As I grew up in an alcoholic home and buried my feelings, I eventually developed an eating disorder by the time I was ten. The only emotions that I felt were fear and pain. I was very self-conscious because I was always heavy. I came in touch with my singing ability when I was 8. I began choir in school at 11. When I sang, even with a group the world dropped away and I found a new emotion, JOY. I was so focused on the music and doing the best I could that I never thought of anything else. When I was 14, I sang my first solo in the morning worship service at my Grandfather’s church. I wasn’t self-conscious of my size, but rather of having all the relatives from both sides of the family who had never heard me sing watch me. When I started singing all my fears dropped away. It was like I was a different person. I must have done a good job because I got compliments from relatives who weren’t even there to hear me.
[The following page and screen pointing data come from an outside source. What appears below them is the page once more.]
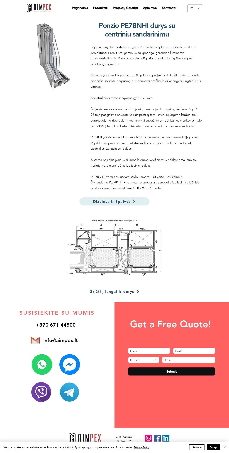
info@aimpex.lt (60, 340)
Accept (213, 447)
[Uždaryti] (225, 447)
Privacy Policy (141, 447)
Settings (196, 447)
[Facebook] (157, 438)
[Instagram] (148, 438)
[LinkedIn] (165, 438)
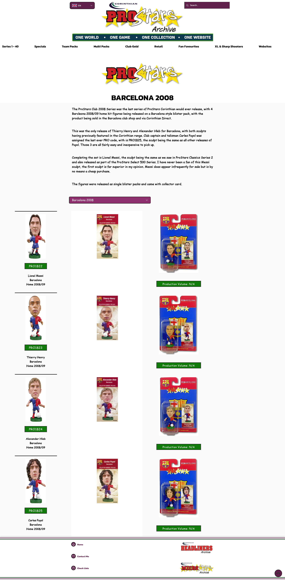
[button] (16, 46)
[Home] (73, 544)
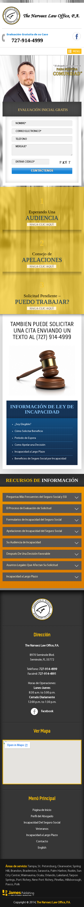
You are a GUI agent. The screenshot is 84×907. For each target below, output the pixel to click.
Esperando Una (42, 211)
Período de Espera (25, 438)
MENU (76, 51)
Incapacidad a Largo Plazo (30, 451)
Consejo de (42, 253)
Lois Bridges Family Education Programme

I sang my first competition solo a few months later. Again, as I stepped up to sing it was like an out of body experience. People told me I had a wonderful voice. It was the first time I was singled out for attention. I always hung out at the back of groups conscious that my size was a distraction. As a soloist, I stood in front of people, some who had laughed or snickered at my size before the performance. I gained confidence within myself that the laughter would stop as soon as I started to sing. It always did! I had started leading music in church at 14 also. By 16, I was also directing all the choirs. I was a teenager essentially operating in the adult world and my size didn’t seem to be an issue. I was still insecure of my size and looks but never when I was singing.

My eating disorder continued throughout my life, but when I sang I felt joy, pure joy! I eventually lost my job in music due to health issues. It took me five years to realise that my entire identity had been wrapped up in my music. I had been doing church music as a soloist, song leader, and choir director for 37 years and it was the only life I knew. When I realised I could not continue in music due to my health, I fell into a deep depression. I became more reclusive as my health deteriorated. I am now in a nursing home and my eating is regulated, but loving myself for who I am is an uphill battle.

With my eating under control, all of the emotions that I had buried as a child and teenager came surging to the surface. The hardest issue to work through was the the fact that I had denied my sexuality and was, in fact, gay. I had been aware of this since I was 17 but the attraction to men terrified me. There was no one that I could talk to and no open gay culture in our city that I was aware of. If I came out I would have lost my job and everything for which I had gone to school, so I buried those urges and piled more food on top. This is the way I lived my life until I was unable to function as a musician.  It was then that I found a question from a counselor that changed my life. “I see, hear and feel your pain, now what can we do to help you start loving yourself?” I watched a lot of ‘coming out’ videos on YouTube for encouragement and in January of 2019 at the age of 63, I found the courage and came out. Daily I face negative thoughts and feelings, trying to find the love that was denied me as a child. I work on reparenting myself with the help of friends I have met since coming out and the counselors on the gay hotlines. Learning to love and accept myself is a process, just like coming out is. It is also emotionally exhausting. I no longer worry about my appearance. It is what it is and I am at peace with myself. In learning to accept myself as I am, I am finally becoming happy within my own skin.